> Material to process:
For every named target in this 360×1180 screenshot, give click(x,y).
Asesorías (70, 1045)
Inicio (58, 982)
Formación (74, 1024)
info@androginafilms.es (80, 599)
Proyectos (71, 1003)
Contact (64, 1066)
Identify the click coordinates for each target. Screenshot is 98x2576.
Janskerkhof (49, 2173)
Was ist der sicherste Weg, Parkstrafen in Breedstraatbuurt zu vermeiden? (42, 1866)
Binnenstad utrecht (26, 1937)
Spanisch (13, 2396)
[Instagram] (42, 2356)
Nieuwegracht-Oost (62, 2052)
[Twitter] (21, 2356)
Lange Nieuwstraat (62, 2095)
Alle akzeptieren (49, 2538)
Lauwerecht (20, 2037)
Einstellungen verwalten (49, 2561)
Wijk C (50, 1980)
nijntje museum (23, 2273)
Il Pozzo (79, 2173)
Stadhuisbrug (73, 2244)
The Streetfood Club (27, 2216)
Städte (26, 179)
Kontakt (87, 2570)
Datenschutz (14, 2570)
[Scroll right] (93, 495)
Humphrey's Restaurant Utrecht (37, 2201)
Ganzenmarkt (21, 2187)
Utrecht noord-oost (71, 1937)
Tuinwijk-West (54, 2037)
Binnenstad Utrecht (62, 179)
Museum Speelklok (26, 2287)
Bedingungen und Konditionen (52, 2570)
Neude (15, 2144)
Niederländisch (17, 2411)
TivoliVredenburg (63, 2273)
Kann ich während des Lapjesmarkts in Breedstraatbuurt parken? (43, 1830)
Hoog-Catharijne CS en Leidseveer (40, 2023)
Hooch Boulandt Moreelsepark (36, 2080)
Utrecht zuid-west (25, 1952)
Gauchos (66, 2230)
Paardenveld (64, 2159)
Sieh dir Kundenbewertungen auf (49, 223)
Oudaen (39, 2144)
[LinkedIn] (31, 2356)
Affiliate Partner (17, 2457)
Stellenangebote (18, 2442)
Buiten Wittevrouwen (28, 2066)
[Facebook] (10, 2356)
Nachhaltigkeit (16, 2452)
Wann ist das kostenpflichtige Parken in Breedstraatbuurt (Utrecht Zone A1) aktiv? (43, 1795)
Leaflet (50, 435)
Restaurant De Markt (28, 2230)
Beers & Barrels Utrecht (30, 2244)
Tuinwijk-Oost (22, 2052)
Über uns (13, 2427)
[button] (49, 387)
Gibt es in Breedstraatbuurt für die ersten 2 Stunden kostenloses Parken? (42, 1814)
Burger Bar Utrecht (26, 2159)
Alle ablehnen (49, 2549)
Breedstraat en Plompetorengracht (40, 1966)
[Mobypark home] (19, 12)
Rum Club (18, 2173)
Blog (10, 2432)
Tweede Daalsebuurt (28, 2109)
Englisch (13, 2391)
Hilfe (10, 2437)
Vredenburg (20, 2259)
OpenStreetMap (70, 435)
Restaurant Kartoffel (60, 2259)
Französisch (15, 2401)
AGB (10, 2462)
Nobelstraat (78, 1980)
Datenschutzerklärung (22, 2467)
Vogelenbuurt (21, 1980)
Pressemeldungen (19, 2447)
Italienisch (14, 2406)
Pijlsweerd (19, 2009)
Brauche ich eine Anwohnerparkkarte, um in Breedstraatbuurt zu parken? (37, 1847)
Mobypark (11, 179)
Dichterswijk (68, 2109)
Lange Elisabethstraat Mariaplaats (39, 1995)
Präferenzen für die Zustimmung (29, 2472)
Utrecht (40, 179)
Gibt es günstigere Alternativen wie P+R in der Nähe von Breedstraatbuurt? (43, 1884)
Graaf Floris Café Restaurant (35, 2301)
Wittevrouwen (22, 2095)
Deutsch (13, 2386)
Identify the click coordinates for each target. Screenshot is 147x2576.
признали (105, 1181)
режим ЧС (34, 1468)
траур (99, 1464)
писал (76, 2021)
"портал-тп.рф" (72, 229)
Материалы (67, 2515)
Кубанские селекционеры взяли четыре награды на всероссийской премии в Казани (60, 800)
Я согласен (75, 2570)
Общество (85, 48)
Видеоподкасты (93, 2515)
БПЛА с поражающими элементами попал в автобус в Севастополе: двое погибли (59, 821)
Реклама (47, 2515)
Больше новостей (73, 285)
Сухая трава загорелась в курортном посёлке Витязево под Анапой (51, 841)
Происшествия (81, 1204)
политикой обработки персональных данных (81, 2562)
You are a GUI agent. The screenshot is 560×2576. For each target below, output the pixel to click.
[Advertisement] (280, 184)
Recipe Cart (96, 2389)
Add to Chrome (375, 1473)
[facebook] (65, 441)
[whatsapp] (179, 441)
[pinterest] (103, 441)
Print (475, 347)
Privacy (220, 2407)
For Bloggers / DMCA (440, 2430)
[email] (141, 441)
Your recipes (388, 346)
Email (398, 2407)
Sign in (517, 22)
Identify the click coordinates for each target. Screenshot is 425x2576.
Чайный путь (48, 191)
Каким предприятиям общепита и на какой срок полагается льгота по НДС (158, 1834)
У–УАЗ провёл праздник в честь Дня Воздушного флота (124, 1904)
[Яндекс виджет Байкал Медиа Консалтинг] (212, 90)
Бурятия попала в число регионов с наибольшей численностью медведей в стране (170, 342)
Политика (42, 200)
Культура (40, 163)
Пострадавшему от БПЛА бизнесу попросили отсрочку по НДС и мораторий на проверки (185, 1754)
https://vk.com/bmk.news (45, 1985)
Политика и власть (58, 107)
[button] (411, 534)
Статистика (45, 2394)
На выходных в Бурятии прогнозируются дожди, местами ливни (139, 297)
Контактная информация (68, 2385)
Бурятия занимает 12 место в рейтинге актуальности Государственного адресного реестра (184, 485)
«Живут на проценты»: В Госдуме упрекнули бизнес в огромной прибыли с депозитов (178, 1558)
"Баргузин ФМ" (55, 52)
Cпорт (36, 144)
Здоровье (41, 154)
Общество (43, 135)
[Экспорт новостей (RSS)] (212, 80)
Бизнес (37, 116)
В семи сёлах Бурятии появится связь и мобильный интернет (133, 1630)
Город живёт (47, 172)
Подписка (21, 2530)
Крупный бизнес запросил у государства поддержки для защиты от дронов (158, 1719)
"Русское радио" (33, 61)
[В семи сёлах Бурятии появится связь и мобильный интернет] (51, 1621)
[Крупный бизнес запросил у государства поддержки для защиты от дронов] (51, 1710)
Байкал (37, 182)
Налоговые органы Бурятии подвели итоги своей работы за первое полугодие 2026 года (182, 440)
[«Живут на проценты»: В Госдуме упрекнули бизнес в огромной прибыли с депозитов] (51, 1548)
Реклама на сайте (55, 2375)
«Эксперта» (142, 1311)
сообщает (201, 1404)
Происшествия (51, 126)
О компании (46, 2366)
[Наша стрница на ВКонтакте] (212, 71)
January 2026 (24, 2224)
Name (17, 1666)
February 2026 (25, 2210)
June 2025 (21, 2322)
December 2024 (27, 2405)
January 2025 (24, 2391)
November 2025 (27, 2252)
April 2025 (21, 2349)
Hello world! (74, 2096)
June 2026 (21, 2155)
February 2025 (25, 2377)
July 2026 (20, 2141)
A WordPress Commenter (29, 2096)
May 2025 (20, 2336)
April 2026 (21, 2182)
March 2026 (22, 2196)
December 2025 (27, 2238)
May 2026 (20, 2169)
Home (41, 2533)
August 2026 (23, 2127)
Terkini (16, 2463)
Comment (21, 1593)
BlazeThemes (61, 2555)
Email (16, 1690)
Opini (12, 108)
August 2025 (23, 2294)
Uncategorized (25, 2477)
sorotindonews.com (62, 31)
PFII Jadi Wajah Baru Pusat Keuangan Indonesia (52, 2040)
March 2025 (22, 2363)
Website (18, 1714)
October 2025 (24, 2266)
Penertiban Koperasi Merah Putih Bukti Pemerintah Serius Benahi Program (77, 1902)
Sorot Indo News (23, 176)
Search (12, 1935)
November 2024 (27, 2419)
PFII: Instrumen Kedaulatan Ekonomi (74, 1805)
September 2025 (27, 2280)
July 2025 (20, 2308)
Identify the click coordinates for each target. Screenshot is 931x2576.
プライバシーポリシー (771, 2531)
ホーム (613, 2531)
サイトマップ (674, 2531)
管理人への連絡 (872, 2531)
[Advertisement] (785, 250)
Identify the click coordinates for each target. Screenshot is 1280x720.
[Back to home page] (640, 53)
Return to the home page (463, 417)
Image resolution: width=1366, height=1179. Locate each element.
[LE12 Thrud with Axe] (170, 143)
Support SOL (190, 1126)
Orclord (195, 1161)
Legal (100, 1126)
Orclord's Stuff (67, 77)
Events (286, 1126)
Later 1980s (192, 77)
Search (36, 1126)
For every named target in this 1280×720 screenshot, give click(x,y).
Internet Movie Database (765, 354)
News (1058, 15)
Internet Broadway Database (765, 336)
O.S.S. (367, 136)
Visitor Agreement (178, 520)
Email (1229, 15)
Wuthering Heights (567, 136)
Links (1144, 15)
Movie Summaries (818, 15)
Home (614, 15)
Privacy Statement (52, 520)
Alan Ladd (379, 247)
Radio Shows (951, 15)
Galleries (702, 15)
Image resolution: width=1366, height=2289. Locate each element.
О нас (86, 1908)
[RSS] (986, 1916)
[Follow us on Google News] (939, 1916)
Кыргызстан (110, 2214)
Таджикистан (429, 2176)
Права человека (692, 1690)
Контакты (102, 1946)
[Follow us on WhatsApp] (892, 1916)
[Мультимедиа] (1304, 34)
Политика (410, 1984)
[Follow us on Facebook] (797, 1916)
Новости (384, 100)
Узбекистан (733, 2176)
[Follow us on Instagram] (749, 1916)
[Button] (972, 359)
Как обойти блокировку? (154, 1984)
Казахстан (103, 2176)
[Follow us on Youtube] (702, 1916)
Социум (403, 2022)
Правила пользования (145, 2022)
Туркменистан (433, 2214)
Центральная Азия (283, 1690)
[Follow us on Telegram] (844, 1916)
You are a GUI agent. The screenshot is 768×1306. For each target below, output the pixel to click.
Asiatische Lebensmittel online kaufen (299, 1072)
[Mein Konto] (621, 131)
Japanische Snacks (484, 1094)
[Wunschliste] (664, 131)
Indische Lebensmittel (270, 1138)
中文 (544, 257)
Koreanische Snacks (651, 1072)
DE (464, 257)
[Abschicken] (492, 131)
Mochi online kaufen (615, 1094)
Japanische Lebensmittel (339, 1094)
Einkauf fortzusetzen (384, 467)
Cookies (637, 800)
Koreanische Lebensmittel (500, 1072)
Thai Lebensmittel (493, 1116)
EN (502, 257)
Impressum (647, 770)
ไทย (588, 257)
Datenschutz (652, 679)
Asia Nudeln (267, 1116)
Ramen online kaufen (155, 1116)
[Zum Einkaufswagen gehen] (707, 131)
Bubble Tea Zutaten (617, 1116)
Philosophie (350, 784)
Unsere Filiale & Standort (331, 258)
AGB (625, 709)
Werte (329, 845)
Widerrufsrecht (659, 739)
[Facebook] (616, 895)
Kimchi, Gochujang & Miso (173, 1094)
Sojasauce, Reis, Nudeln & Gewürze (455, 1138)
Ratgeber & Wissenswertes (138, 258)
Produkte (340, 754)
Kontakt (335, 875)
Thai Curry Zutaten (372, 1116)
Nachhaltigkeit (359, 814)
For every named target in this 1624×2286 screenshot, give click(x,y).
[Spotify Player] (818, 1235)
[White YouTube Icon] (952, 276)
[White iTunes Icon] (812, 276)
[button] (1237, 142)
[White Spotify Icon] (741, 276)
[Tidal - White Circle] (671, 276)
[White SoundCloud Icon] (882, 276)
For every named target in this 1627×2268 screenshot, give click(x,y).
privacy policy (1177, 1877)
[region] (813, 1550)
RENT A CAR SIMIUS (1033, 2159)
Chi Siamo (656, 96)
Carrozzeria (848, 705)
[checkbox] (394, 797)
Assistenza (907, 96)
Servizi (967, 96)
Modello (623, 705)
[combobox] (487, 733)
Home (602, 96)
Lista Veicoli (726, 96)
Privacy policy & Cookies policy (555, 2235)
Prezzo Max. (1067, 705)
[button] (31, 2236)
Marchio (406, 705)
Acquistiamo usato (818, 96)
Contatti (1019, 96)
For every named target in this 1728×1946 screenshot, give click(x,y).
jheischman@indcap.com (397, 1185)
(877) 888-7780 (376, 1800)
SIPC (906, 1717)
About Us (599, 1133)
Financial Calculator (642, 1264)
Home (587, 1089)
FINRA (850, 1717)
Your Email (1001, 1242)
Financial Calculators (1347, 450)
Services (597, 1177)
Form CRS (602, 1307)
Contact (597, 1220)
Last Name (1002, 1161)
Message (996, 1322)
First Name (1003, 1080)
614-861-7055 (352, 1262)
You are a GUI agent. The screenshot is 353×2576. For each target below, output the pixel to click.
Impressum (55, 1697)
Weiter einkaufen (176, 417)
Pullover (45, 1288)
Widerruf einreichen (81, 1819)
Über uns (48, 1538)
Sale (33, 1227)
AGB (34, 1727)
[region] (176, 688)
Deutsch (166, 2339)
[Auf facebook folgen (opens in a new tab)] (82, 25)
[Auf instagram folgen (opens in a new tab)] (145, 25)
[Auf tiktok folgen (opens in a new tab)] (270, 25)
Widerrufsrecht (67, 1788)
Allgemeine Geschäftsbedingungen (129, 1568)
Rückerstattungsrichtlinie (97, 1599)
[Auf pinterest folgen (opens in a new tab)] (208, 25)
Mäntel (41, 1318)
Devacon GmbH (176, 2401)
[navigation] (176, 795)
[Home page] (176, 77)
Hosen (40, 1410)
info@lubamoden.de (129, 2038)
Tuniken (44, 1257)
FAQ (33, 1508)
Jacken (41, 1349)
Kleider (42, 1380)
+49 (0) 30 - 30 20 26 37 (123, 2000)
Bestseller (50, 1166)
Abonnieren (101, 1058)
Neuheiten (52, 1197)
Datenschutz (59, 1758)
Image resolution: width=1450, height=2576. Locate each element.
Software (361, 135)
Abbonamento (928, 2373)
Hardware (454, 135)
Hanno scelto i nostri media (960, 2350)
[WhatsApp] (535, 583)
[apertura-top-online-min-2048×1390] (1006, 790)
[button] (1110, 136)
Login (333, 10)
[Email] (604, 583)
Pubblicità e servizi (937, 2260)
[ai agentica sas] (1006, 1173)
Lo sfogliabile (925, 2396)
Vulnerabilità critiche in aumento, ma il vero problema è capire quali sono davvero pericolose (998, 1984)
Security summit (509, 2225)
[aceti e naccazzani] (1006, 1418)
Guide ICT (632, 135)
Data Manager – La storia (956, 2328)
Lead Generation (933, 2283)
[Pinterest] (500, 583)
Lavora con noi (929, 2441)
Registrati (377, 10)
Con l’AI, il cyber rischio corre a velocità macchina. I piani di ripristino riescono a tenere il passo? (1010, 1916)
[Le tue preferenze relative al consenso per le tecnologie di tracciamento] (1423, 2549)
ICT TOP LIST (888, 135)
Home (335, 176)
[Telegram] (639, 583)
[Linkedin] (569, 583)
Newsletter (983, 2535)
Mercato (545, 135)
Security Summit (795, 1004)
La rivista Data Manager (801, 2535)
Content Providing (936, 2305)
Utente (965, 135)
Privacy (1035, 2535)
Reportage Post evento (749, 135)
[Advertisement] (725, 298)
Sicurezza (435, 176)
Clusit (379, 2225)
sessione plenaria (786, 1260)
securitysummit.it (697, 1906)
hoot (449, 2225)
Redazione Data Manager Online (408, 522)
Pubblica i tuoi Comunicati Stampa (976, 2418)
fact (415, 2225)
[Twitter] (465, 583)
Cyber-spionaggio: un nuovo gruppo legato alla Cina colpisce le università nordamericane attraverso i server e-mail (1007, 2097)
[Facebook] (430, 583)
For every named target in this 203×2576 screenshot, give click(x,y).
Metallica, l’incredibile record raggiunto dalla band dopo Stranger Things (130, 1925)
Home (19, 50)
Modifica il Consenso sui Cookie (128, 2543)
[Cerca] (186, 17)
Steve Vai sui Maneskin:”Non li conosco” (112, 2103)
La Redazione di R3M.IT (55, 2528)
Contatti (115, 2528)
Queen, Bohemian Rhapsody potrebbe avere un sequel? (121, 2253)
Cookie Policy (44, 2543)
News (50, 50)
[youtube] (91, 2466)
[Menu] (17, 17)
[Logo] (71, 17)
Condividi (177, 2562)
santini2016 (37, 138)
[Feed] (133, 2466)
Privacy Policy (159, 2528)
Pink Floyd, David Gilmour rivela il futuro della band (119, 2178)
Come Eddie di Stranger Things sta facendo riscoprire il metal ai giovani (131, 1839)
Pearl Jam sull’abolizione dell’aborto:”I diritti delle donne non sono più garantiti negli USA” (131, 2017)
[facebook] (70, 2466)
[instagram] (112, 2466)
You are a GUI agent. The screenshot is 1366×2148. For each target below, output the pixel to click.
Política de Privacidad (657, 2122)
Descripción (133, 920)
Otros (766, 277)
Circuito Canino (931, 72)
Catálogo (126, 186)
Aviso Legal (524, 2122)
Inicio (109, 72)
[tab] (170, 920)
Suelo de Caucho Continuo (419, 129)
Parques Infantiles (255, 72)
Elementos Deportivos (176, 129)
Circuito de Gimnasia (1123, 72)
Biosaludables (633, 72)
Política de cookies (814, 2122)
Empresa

> Work item: Take the entries above and copy them exactly from the first line through the line with "Datenschutzerklärung (22, 2467)"; leave out every line after it.

> The answer:
For every named target in this 360×1180 screenshot, give click(x,y).
Asesorías (70, 1045)
Inicio (58, 982)
Formación (74, 1024)
info@androginafilms.es (80, 599)
Proyectos (71, 1003)
Contact (64, 1066)
Identify the click coordinates for each target. Screenshot is 98x2576.
Janskerkhof (49, 2173)
Was ist der sicherste Weg, Parkstrafen in Breedstraatbuurt zu vermeiden? (42, 1866)
Binnenstad utrecht (26, 1937)
Spanisch (13, 2396)
[Instagram] (42, 2356)
Nieuwegracht-Oost (62, 2052)
[Twitter] (21, 2356)
Lange Nieuwstraat (62, 2095)
Alle akzeptieren (49, 2538)
Lauwerecht (20, 2037)
Einstellungen verwalten (49, 2561)
Wijk C (50, 1980)
nijntje museum (23, 2273)
Il Pozzo (79, 2173)
Stadhuisbrug (73, 2244)
The Streetfood Club (27, 2216)
Städte (26, 179)
Kontakt (87, 2570)
Datenschutz (14, 2570)
[Scroll right] (93, 495)
Humphrey's Restaurant Utrecht (37, 2201)
Ganzenmarkt (21, 2187)
Utrecht noord-oost (71, 1937)
Tuinwijk-West (54, 2037)
Binnenstad Utrecht (62, 179)
Museum Speelklok (26, 2287)
Bedingungen und Konditionen (52, 2570)
Neude (15, 2144)
Niederländisch (17, 2411)
TivoliVredenburg (63, 2273)
Kann ich während des Lapjesmarkts in Breedstraatbuurt parken? (43, 1830)
Hoog-Catharijne CS en Leidseveer (40, 2023)
Hooch Boulandt Moreelsepark (36, 2080)
Utrecht zuid-west (25, 1952)
Gauchos (66, 2230)
Paardenveld (64, 2159)
Sieh dir Kundenbewertungen auf (49, 223)
Oudaen (39, 2144)
[LinkedIn] (31, 2356)
Affiliate Partner (17, 2457)
Stellenangebote (18, 2442)
Buiten Wittevrouwen (28, 2066)
[Facebook] (10, 2356)
Nachhaltigkeit (16, 2452)
Wann ist das kostenpflichtige Parken in Breedstraatbuurt (Utrecht Zone A1) aktiv? (43, 1795)
Leaflet (50, 435)
Restaurant De Markt (28, 2230)
Beers & Barrels Utrecht (30, 2244)
Tuinwijk-Oost (22, 2052)
Über uns (13, 2427)
[button] (49, 387)
Gibt es in Breedstraatbuurt für die ersten 2 Stunden kostenloses Parken? (42, 1814)
Burger Bar Utrecht (26, 2159)
Alle ablehnen (49, 2549)
Breedstraat en Plompetorengracht (40, 1966)
[Mobypark home] (19, 12)
Rum Club (18, 2173)
Blog (10, 2432)
Tweede Daalsebuurt (28, 2109)
Englisch (13, 2391)
Hilfe (10, 2437)
Vredenburg (20, 2259)
OpenStreetMap (70, 435)
Restaurant Kartoffel (60, 2259)
Französisch (15, 2401)
AGB (10, 2462)
Nobelstraat (78, 1980)
Datenschutzerklärung (22, 2467)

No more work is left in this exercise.